Philips Institute for Oral Health Research, Virginia Commonwealth University, Richmond, Virginia, 23298, United States of America.
Application Services, Virginia Commonwealth University, Richmond, Virginia, United States of America.
Sci Rep. 2019 Sep 10;9(1):12949. doi: 10.1038/s41598-019-49098-w.
Experimental techniques for identification of essential genes (EGs) in prokaryotes are usually expensive, time-consuming and sometimes unrealistic. Emerging in silico methods provide alternative methods for EG prediction, but often possess limitations including heavy computational requirements and lack of biological explanation. Here we propose a new computational algorithm for EG prediction in prokaryotes with an online database (ePath) for quick access to the EG prediction results of over 4,000 prokaryotes ( https://www.pubapps.vcu.edu/epath/ ). In ePath, gene essentiality is linked to biological functions annotated by KEGG Ortholog (KO). Two new scoring systems, namely, E_score and P_score, are proposed for each KO as the EG evaluation criteria. E_score represents appearance and essentiality of a given KO in existing experimental results of gene essentiality, while P_score denotes gene essentiality based on the principle that a gene is essential if it plays a role in genetic information processing, cell envelope maintenance or energy production. The new EG prediction algorithm shows prediction accuracy ranging from 75% to 91% based on validation from five new experimental studies on EG identification. Our overall goal with ePath is to provide a comprehensive and reliable reference for gene essentiality annotation, facilitating the study of those prokaryotes without experimentally derived gene essentiality information.

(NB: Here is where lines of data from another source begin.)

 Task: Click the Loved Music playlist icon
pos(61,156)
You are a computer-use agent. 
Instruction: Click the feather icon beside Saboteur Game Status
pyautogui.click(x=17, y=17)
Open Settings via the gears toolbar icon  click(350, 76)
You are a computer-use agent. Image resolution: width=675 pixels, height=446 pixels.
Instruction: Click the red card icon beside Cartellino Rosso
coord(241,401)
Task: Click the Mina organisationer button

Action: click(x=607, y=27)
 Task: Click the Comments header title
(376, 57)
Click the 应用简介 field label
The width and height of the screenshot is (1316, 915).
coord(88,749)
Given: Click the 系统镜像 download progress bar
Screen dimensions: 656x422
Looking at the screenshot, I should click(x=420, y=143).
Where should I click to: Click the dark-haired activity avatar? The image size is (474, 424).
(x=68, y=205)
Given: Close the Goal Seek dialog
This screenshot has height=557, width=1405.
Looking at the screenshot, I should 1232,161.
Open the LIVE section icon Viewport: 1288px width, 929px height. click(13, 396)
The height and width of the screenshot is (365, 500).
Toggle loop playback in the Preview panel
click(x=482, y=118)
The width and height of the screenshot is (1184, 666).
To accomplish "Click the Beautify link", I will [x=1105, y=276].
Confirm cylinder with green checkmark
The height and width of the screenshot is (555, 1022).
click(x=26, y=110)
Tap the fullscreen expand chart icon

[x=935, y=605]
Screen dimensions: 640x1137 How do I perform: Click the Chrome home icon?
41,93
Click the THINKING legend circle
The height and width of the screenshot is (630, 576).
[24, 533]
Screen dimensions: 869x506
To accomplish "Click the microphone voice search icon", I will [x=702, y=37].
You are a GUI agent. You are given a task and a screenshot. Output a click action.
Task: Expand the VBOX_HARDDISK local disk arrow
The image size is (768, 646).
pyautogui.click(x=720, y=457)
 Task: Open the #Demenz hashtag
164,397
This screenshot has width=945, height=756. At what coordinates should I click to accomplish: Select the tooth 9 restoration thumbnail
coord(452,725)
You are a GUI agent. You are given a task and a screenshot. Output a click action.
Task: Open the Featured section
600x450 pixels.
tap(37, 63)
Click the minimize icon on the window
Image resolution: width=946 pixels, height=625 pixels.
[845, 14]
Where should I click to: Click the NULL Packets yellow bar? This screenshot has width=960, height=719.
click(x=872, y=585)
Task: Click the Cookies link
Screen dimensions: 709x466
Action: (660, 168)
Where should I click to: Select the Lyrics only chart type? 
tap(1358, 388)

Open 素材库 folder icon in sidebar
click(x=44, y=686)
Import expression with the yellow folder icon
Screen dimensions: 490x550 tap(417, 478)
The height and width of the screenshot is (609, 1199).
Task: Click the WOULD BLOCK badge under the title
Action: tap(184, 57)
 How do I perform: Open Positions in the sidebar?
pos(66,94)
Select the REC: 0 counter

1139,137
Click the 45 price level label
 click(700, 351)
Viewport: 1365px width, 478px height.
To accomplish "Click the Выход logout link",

用于鉴定原核生物必需基因 (EGs) 的实验技术通常昂贵、耗时,有时甚至不切实际。新兴的计算方法为 EG 预测提供了替代方法,但通常存在局限性,包括计算要求繁重和缺乏生物学解释。在这里,我们提出了一种新的用于预测原核生物 EG 的计算算法,并建立了一个在线数据库 (ePath),可快速访问超过 4000 个原核生物的 EG 预测结果 (https://www.pubapps.vcu.edu/epath/)。在 ePath 中,基因的必需性与通过 KEGG Ortholog (KO) 注释的生物学功能相关联。为每个 KO 提出了两个新的评分系统,即 E_score 和 P_score,作为 EG 的评估标准。E_score 表示给定 KO 在现有基因必需性实验结果中的出现和必需性,而 P_score 则表示基于基因在遗传信息处理、细胞包膜维持或能量产生中发挥作用的原则,如果一个基因是必需的,则该基因是必需的。新的 EG 预测算法在基于五项新的 EG 识别实验研究的验证中显示出 75%至 91%的预测准确性。我们使用 ePath 的总体目标是为基因必需性注释提供全面可靠的参考,促进对那些没有实验衍生基因必需性信息的原核生物的研究。